This is going to sound fairly cutthroat and antisocial, but one of the best
ways to judge whether a particular career has staying power is to see just
how easy it is to become qualified.  Was it easy for you to learn the
skill - i.e. did it require little financial investment or not much study
time, or whatever?  If it was easy for you, then it's probably easy for
other people also, and inevitably the forces of commoditization will hit you
hard.

On the other hand, if a particular position requires endless years of
schooling (like a medical doctor), requires that you have a degree from an
Ivy League college, or requires experience with extremely expensive and rare
pieces of equipment, then that job stands a much better chance of
maintaining its worth, because the simple fact is that if you happen to have
those particular qualities in question, then it is difficult to find
somebody to replace you with.  You have to look at the barriers to entry,
because that's what allows you to maintain your value.  Companies, under the
profit motive, love to replace expensive people with cheap people, and
ideally would love to pay everybody minimum wage, or even less by just
moving the job offshore where the labor is cheap.  So if you want to
maintain a decent wage, you will constantly have to show that you cannot be
easily replaced.   You have to show that you have a set of skills  that  few
others (ideally nobody else) have.




""s vermill""  wrote in message
[EMAIL PROTECTED]">news:[EMAIL PROTECTED]...

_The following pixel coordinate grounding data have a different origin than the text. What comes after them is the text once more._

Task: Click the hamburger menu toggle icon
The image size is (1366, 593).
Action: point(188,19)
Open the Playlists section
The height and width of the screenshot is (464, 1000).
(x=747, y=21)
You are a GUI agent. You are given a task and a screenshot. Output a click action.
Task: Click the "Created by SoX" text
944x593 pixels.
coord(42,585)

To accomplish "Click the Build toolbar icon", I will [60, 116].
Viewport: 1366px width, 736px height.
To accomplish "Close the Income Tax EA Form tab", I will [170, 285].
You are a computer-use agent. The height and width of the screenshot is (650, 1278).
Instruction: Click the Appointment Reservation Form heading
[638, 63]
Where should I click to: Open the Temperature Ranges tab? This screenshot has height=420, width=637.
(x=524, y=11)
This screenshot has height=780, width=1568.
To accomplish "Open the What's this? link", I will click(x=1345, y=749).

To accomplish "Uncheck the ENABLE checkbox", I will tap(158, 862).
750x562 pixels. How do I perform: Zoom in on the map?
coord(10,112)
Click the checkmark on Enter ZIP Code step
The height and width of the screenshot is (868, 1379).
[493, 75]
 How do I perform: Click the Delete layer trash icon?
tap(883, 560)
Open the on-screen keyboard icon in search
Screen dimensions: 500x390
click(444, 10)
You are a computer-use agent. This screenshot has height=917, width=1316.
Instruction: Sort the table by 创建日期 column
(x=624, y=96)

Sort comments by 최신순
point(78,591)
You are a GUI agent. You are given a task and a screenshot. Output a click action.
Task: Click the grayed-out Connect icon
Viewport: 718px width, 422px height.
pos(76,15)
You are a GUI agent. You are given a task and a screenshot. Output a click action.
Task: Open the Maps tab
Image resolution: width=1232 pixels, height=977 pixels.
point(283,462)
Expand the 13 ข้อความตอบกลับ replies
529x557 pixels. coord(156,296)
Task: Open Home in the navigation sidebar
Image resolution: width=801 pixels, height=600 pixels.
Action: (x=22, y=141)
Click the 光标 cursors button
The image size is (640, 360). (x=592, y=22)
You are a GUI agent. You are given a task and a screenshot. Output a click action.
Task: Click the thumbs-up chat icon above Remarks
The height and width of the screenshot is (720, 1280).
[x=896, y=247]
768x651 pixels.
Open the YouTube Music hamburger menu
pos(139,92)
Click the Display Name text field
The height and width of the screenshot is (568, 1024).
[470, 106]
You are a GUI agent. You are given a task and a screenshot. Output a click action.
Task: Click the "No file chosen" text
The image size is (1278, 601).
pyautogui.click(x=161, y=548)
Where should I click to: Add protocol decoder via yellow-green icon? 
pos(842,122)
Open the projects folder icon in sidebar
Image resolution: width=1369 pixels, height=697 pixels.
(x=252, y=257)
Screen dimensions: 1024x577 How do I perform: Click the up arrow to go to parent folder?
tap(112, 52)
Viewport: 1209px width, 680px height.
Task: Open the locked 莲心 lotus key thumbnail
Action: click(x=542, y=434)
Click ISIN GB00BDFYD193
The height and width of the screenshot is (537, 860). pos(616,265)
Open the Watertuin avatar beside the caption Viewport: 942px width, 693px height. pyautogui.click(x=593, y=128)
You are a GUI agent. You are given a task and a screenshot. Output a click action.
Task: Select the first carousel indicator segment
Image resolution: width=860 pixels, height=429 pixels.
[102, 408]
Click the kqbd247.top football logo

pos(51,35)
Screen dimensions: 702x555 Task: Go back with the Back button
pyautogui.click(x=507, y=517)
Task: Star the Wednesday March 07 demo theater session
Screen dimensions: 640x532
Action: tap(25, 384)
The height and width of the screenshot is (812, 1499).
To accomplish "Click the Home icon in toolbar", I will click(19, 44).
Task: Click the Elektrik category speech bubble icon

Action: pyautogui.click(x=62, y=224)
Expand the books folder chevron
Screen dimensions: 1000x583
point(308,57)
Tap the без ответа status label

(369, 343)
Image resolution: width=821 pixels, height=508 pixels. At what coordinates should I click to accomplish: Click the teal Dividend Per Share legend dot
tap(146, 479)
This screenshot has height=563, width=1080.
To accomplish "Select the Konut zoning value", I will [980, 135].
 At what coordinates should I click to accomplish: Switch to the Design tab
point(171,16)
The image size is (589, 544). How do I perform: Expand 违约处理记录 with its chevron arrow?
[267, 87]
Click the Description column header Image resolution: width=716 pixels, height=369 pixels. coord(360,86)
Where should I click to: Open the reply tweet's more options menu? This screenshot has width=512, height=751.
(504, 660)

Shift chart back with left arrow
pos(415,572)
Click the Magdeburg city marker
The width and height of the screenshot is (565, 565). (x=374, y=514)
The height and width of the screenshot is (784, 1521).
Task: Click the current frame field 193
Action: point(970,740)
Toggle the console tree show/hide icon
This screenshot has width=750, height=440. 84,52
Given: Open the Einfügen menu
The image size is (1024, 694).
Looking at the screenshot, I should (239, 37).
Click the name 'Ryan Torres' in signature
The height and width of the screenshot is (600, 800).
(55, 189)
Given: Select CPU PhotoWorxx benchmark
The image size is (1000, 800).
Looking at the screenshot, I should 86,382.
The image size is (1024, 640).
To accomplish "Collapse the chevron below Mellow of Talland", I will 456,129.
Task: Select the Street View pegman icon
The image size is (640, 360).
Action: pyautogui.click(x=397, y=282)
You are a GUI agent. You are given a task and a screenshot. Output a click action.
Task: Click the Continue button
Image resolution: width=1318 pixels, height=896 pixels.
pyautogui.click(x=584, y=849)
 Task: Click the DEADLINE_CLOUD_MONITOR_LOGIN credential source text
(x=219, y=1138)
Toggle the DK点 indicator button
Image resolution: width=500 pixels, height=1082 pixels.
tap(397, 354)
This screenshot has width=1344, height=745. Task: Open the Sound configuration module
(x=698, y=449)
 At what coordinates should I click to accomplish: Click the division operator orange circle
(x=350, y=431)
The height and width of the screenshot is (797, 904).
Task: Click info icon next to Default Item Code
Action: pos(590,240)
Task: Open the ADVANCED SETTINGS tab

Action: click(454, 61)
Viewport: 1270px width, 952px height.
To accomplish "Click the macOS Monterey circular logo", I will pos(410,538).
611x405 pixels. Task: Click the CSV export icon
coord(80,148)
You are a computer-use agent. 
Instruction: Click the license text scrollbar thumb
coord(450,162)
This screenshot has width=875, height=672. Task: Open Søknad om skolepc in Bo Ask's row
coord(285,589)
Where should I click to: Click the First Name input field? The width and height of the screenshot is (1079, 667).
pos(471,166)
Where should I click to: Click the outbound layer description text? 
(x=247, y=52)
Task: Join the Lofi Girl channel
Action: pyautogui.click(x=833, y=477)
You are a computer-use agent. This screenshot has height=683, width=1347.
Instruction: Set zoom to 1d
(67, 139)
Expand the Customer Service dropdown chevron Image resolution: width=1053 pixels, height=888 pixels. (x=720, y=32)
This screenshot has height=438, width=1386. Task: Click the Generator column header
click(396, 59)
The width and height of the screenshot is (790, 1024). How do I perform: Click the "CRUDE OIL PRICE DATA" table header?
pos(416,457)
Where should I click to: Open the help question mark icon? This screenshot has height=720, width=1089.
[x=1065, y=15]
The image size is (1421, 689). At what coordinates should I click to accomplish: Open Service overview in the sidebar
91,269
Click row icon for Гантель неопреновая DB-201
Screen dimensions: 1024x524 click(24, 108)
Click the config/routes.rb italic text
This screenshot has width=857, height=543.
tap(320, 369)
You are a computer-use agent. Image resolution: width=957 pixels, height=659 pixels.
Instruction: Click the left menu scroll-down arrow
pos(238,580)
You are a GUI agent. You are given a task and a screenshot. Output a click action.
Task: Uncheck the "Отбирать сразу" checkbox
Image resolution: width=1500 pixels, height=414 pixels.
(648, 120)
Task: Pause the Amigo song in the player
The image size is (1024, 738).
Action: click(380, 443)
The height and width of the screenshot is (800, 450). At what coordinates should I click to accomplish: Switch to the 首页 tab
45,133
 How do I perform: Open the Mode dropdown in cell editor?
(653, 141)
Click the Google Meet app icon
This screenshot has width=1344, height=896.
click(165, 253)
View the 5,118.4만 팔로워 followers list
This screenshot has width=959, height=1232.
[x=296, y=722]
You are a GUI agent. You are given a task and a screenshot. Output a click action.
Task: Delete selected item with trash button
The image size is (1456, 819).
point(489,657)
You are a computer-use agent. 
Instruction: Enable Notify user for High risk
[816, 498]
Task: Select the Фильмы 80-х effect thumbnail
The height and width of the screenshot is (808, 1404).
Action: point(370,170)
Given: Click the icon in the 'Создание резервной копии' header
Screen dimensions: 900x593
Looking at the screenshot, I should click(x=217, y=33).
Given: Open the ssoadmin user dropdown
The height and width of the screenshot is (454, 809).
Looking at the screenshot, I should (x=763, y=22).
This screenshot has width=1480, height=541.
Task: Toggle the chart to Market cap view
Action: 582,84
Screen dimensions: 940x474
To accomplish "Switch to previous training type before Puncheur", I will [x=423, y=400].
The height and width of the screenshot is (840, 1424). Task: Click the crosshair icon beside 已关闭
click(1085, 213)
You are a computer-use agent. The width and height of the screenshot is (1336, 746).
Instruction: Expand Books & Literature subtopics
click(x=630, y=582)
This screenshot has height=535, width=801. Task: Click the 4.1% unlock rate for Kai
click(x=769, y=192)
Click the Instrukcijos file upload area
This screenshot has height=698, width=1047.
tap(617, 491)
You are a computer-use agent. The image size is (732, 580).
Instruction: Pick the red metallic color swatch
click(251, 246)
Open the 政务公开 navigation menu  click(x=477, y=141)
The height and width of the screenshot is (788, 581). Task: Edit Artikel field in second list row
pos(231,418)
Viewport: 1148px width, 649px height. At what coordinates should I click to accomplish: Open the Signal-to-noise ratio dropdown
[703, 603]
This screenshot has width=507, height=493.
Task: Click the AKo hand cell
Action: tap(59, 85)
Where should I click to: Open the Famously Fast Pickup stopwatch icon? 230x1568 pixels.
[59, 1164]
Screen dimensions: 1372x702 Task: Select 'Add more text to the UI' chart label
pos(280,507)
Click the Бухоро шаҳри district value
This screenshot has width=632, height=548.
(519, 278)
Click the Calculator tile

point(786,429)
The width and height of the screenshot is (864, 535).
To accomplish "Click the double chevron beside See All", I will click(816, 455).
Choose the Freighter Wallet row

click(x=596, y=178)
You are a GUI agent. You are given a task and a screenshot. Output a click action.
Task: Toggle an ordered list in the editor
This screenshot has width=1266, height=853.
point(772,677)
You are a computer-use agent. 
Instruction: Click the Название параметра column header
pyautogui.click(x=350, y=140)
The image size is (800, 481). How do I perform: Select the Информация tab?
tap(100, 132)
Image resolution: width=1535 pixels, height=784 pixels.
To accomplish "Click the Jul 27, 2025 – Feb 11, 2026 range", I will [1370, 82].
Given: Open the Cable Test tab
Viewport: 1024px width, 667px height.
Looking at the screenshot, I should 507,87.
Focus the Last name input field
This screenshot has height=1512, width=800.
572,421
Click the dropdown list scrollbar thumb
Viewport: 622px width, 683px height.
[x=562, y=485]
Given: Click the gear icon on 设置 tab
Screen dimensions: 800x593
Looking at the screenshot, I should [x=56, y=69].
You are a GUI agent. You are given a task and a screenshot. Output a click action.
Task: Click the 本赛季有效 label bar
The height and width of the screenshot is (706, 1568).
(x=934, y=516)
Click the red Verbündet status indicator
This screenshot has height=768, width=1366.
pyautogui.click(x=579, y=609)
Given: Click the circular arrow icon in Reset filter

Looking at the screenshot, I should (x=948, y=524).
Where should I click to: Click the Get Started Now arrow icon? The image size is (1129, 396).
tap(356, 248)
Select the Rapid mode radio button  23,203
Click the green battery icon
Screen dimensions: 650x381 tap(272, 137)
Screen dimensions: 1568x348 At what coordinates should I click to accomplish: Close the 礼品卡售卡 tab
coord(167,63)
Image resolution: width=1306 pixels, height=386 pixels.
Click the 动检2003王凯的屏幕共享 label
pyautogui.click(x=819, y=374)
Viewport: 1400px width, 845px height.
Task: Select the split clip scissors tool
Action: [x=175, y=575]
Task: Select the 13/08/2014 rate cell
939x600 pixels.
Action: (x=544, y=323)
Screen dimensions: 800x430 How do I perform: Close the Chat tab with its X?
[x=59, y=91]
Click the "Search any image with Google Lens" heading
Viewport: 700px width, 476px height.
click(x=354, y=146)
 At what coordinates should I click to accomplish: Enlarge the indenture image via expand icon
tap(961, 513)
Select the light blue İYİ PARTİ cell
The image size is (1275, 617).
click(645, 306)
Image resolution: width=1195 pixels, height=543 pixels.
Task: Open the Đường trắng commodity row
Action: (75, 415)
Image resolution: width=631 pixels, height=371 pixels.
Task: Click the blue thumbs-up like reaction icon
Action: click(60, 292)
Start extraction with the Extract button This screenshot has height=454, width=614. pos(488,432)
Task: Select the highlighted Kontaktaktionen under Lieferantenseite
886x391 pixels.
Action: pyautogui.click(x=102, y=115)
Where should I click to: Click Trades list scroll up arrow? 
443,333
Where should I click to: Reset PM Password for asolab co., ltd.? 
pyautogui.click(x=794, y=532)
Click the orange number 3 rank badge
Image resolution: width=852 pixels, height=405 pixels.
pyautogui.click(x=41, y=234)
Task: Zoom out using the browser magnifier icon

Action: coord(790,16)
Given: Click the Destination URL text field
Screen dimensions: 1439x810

> When I was in high school (vocational) studying to be an electronic repair
> technician, I thought I would retire from that job a very wealthy man.
Two
> realities caught up with me and the rest of that career field pretty
> quickly.  First, the throw away revolution.  Second, a bloated job market
> (DeVry was as common as McDonalds for a while there).  I'm glad I didn't
> mortgage the farm on a degree in that field.  The Navy was kind enough to
> give me a "free" education instead.  I guess if you have a perfect job,
you
> had better start looking for the next one.
>
>
> AMR wrote:
> >
> > Something I have noticed with clients is that they have laid
> > off too deep
> > and then end up having to use jr. staff or rehire staff with
> > the same
> > constrained budget to manage their systems and network.  As a
> > result these
> > companies are still running their networks but with less
> > qualified staff at
> > much lower wages.  It seems great at first but these companies
> > will come to
> > their senses when their network falls apart.  But I hear your
> > frustration.
> >
> > You also have to understand that MASSIVE number of people
> > rushing into the
> > networking/IT job market.  It's simple economics.  The more
> > people that come
> > into the sector, the fewer the jobs, and the lower the wages.
> > If you are
> > old enough to recall or study historical data this has happened
> > to several
> > job sectors in the past.  The last I recall reading about was
> > the jet
> > mechanics in the commercial airline industry.  Not a lot of
> > highly skilled
> > people available so those that were qualified were writing
> > their own
> > tickets.  Eventually more people were lured into that skillset
> > with the
> > amount of money they saw.  The jobs became fewer and the
> > salaries lowered as
> > a result and then the airlines hit a few down periods and that
> > killed the
> > massive interest in being an airline mechanic.